Dove-shaped ewer

“An object full of meaning: the ewer of the Diocesan Museum”

  • melted, chiseled, engraved, golden and silver-plated bronze
  • middle of the 13th century
  • goldsmith shop in Hildesheim, lower Saxony, Germany


The ewer is a container employed during liturgies to contain holy water used in the ritual of the “Laver”, in which the priest washes his hands in order to purify them.

It is shaped like a dove, standing still with its wings closed. It stands on its feet and on the far end of its tail. It has two openings, like an ampoule: one on its back, for water to be filled up, and the other on its beak, to pour out the water during the ritual; the handle is a vine shoot, which starts from the beak and ends on the back.

The artwork was created with a casting technique, starting with a wax model; later on decorations were realized, with a refined work of chisel and burin, highly noticeable on the plumage, shoots, and vine leaves. Traces of the original gold and silver plating are still visible on the the wings and the tail feathers.
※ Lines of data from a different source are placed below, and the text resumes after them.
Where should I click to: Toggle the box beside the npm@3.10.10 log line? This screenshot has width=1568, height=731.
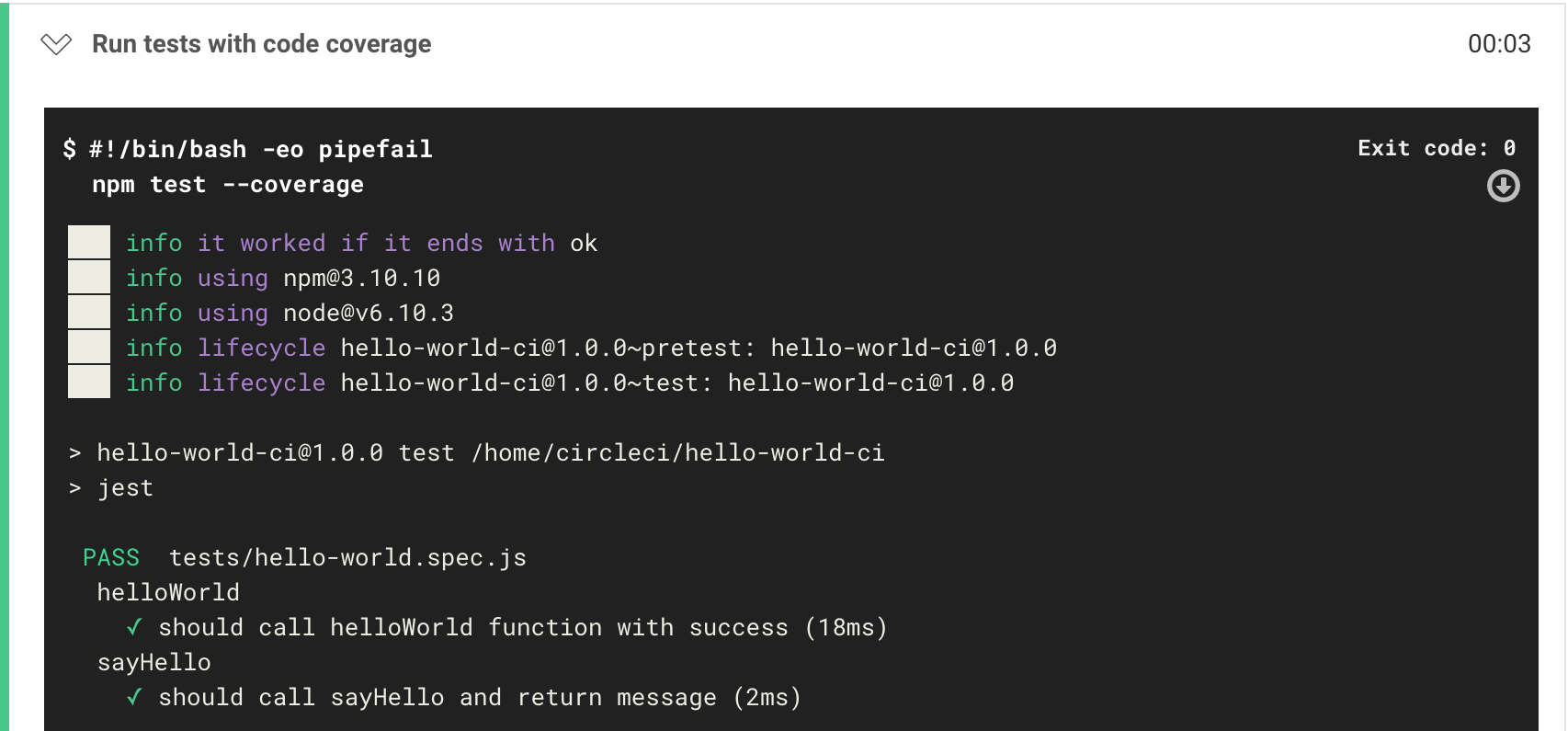[x=88, y=277]
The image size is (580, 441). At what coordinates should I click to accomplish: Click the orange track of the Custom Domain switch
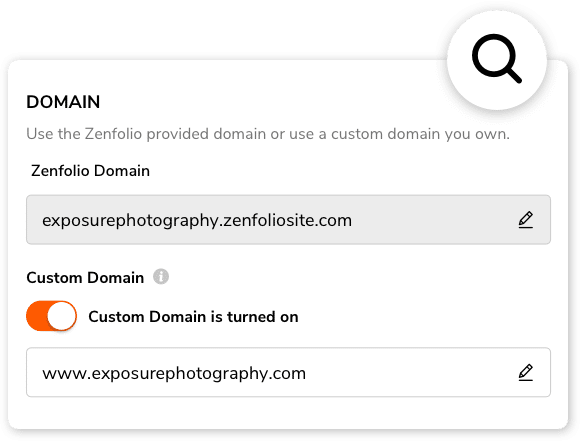36,316
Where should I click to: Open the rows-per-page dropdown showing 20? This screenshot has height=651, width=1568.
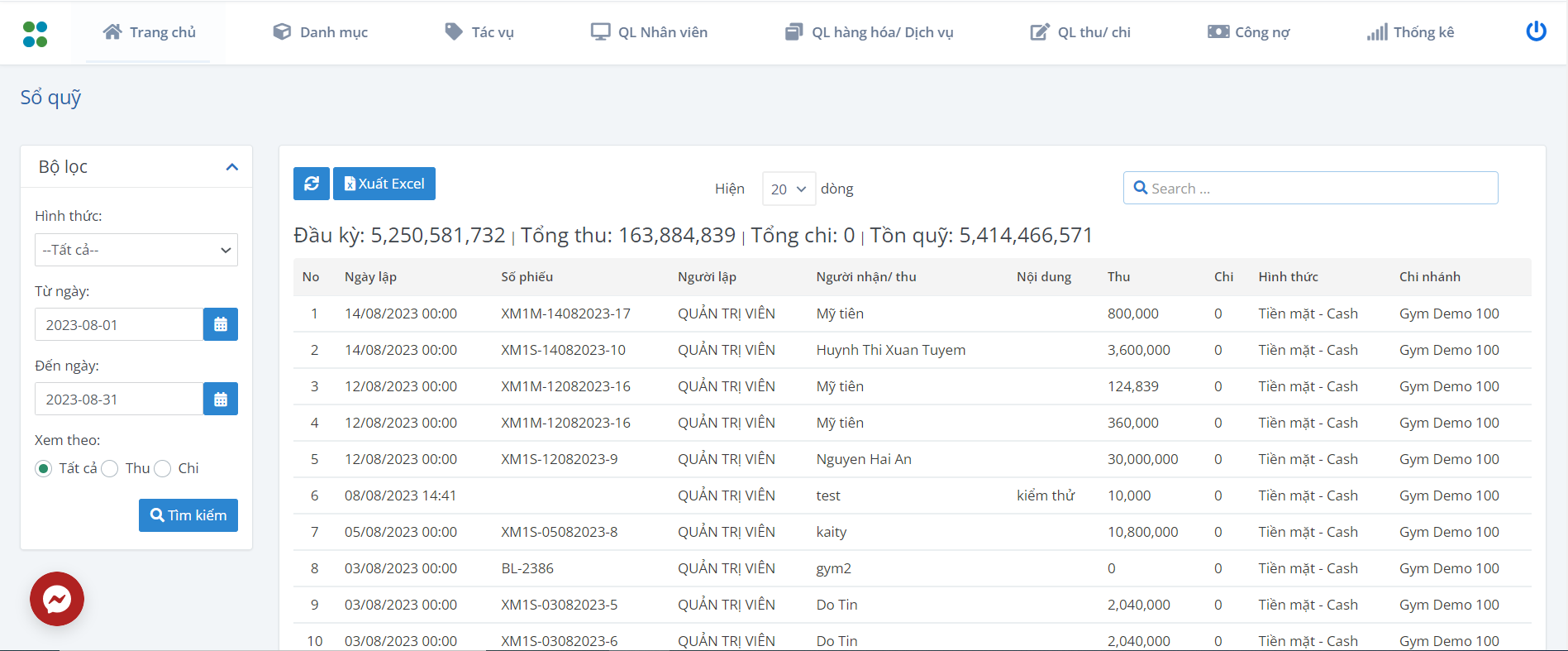pyautogui.click(x=788, y=189)
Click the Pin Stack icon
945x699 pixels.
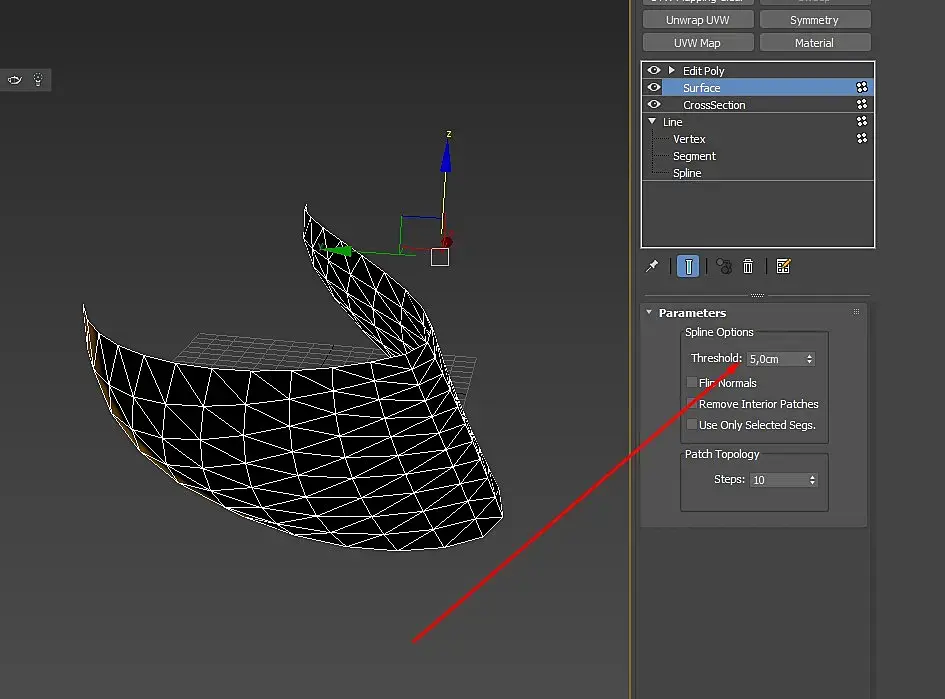click(652, 266)
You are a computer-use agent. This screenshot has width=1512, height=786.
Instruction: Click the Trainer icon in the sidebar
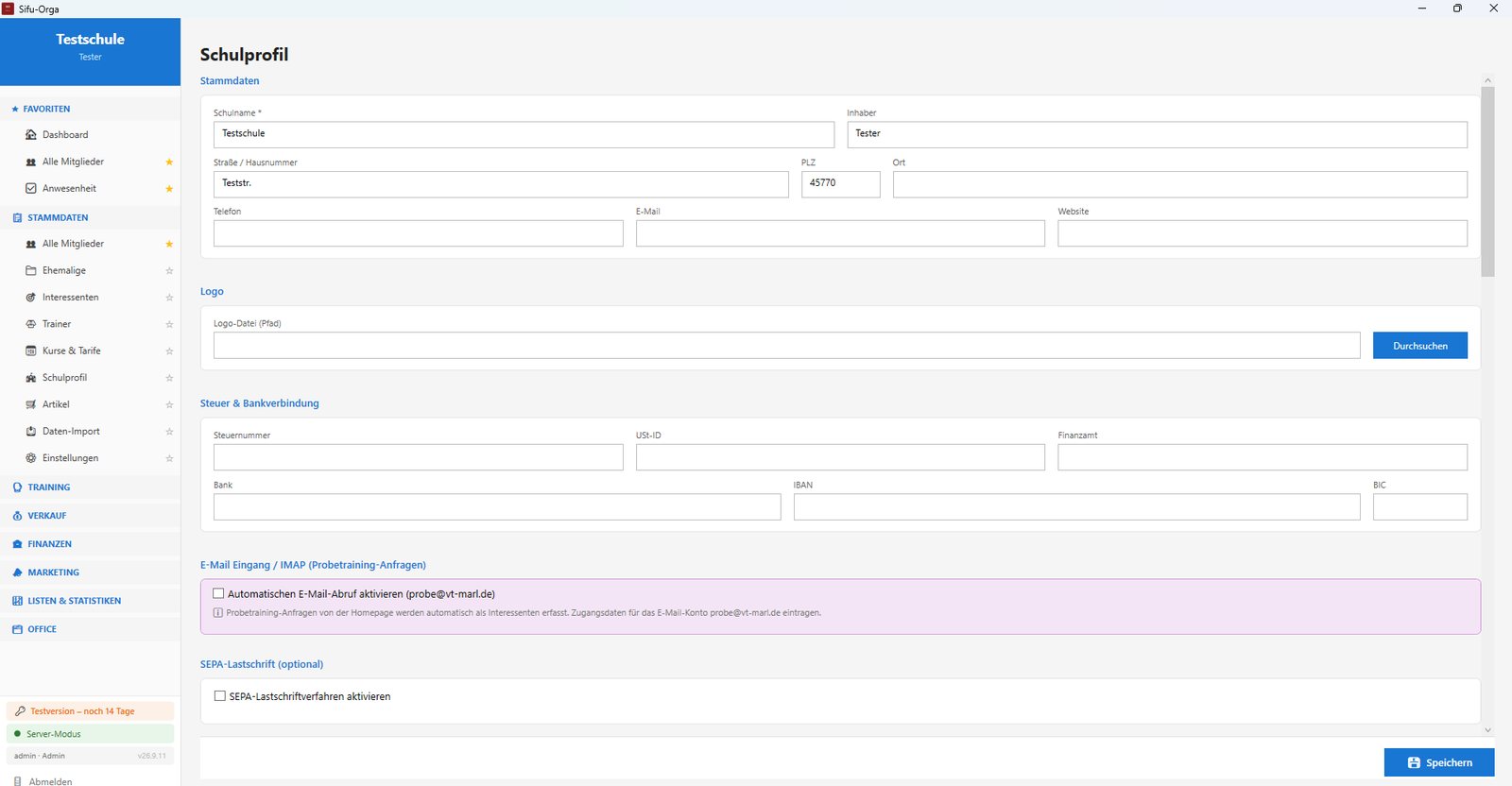[x=31, y=324]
The shape of this artifact is full of symbolic and religious meanings: it connects the animal element, the dove representing peace and purity, to the natural element of the vine, which symbolizes prosperity, fertility and blessings, and at the same time Christ’s sacrifice, for wine is associated to his blood.

Nowadays, the ewer is the symbol and logo of the Museum of the Diocese of Fidenza; Jacques Le Goff, a great historian and honorary citizen of Fidenza, chose the ewer as the symbol of his exhibit “European Middle Ages of Jacques Le Goff”, 28/09/2003-06/01/2004, to highlight an ideal of Europe designed and hoped for under the symbol of peace.


Jacques Le Goff (Toulon, France, 1st January 1924 – Paris, 1st April 2014): He was a French historian, one of the greatest scholars who studied the Middle Ages in Western society. He examined its crucial themes, identifying connections between the history of culture and economical, sociological, and anthropological dynamics.


Lost wax casting: Sculpting technique already used during the Bronze Age.

  • Indirect method: it consists in the making of a wax model used to create a clay mould into which melted bronze is poured.
  • Direct method: similar to the first method; the wax model is realized on top of a clay model, so the mould turns out empty inside.


Burin: Thin scalpel with a steel tip used for particular incisions.


Chisel: Small scalpel employed in the production of metals and hard stones, it’s used for decorations and to define shapes.


Laver: Cleansing ritual with the purpose of a spiritual purification; in the Catholic Church there are three kinds of “laver”: before the celebration, during the offertory and after the holy Communion.